Stored dataset items:
▶

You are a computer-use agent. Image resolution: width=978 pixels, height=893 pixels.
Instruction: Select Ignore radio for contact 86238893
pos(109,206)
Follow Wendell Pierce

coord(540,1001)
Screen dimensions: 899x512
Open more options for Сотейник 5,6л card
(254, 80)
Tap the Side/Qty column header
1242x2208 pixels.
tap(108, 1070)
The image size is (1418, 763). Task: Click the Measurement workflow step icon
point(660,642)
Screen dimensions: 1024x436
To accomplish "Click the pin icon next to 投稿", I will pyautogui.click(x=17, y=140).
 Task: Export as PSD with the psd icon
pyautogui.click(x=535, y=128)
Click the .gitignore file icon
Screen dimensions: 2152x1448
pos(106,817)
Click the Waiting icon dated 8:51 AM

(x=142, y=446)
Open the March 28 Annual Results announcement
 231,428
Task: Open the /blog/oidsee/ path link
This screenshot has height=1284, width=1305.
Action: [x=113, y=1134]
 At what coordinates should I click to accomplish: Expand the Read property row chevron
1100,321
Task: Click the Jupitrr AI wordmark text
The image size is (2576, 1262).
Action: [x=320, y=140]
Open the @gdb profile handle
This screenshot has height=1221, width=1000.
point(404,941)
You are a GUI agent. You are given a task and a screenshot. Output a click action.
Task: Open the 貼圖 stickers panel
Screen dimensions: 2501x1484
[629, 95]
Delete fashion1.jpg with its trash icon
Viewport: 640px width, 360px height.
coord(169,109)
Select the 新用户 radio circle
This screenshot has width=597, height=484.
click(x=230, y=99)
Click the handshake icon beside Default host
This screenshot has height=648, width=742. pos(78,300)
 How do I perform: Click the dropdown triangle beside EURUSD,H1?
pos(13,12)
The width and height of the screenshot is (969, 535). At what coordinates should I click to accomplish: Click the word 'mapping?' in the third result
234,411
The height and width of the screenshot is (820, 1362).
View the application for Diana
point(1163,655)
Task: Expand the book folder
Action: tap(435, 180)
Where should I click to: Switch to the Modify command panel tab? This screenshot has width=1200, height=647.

◀

**EXERCISE DESCRIPTION:**
Repeat the lines above, starting from the first line and continuing up to and including the line that contains "point(404,941)".

**SOLUTION TO THE PROBLEM:**
You are a computer-use agent. Image resolution: width=978 pixels, height=893 pixels.
Instruction: Select Ignore radio for contact 86238893
pos(109,206)
Follow Wendell Pierce

coord(540,1001)
Screen dimensions: 899x512
Open more options for Сотейник 5,6л card
(254, 80)
Tap the Side/Qty column header
1242x2208 pixels.
tap(108, 1070)
The image size is (1418, 763). Task: Click the Measurement workflow step icon
point(660,642)
Screen dimensions: 1024x436
To accomplish "Click the pin icon next to 投稿", I will pyautogui.click(x=17, y=140).
 Task: Export as PSD with the psd icon
pyautogui.click(x=535, y=128)
Click the .gitignore file icon
Screen dimensions: 2152x1448
pos(106,817)
Click the Waiting icon dated 8:51 AM

(x=142, y=446)
Open the March 28 Annual Results announcement
 231,428
Task: Open the /blog/oidsee/ path link
This screenshot has height=1284, width=1305.
Action: [x=113, y=1134]
 At what coordinates should I click to accomplish: Expand the Read property row chevron
1100,321
Task: Click the Jupitrr AI wordmark text
The image size is (2576, 1262).
Action: [x=320, y=140]
Open the @gdb profile handle
This screenshot has height=1221, width=1000.
point(404,941)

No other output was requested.